__To do__. Starting at the line that holds "597x372 pixels. How" and stopping at the line that holds "You are a computer-use agent. The image", restate the records below word for word, with both of those lines included.
** Entries shown follows **
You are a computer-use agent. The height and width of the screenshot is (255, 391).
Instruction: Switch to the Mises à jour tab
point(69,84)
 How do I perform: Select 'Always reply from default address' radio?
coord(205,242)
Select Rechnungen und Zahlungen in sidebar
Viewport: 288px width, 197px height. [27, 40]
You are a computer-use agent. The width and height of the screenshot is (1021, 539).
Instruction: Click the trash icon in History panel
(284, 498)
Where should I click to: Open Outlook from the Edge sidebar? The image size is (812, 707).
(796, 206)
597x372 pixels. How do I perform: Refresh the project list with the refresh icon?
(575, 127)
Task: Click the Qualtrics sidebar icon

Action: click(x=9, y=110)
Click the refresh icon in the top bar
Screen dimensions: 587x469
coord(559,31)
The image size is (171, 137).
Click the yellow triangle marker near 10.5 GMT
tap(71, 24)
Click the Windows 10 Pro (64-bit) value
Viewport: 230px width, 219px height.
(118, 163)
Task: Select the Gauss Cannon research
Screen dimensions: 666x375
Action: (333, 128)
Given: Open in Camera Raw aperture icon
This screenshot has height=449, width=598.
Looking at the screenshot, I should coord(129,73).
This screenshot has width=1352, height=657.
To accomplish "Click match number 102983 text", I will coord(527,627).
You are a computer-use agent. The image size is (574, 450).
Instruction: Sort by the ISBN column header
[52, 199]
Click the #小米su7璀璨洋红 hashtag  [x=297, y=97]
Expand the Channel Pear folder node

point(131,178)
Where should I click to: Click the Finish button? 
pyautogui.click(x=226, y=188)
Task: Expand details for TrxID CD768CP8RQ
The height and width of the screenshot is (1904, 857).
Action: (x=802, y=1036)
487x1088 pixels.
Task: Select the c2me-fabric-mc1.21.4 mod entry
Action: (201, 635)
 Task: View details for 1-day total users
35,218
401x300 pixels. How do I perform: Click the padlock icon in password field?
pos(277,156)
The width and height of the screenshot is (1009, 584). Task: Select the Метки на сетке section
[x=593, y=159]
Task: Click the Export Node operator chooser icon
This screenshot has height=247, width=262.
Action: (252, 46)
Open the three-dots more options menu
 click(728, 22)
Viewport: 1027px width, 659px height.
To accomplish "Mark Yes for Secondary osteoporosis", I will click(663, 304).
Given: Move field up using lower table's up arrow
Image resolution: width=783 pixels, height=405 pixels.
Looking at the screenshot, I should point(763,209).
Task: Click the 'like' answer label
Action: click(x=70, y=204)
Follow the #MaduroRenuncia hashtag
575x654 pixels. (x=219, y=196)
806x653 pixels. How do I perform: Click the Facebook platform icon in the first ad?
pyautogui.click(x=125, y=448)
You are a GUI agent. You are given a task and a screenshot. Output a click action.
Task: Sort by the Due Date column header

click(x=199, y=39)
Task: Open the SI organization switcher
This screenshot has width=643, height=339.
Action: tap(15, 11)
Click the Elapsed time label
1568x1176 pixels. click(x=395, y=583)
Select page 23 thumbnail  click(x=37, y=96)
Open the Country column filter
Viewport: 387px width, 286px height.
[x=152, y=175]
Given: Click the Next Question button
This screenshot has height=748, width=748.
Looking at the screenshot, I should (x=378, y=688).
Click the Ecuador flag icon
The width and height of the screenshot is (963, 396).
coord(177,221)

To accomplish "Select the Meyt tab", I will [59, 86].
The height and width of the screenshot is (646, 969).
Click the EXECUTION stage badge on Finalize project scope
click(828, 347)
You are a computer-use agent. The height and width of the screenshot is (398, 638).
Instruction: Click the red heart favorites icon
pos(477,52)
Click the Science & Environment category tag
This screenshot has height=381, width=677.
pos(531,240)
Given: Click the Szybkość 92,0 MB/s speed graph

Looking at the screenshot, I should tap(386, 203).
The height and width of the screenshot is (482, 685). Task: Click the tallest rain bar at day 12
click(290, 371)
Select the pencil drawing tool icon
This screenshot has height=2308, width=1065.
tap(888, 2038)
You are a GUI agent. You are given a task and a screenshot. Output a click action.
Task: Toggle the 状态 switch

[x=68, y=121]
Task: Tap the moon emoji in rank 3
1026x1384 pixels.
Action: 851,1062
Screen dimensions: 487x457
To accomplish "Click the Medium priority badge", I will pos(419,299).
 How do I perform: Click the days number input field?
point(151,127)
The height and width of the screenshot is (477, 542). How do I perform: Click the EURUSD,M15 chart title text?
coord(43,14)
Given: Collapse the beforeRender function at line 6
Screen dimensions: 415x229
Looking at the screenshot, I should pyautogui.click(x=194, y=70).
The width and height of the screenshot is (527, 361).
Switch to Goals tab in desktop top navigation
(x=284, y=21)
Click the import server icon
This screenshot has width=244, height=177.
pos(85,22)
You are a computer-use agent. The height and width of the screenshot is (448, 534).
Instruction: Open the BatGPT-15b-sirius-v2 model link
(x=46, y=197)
** End of Entries shown **
__Task response__.
597x372 pixels. How do I perform: Refresh the project list with the refresh icon?
(575, 127)
Task: Click the Qualtrics sidebar icon

Action: click(x=9, y=110)
Click the refresh icon in the top bar
Screen dimensions: 587x469
coord(559,31)
The image size is (171, 137).
Click the yellow triangle marker near 10.5 GMT
tap(71, 24)
Click the Windows 10 Pro (64-bit) value
Viewport: 230px width, 219px height.
(118, 163)
Task: Select the Gauss Cannon research
Screen dimensions: 666x375
Action: (333, 128)
Given: Open in Camera Raw aperture icon
This screenshot has height=449, width=598.
Looking at the screenshot, I should coord(129,73).
This screenshot has width=1352, height=657.
To accomplish "Click match number 102983 text", I will coord(527,627).
You are a computer-use agent. The image size is (574, 450).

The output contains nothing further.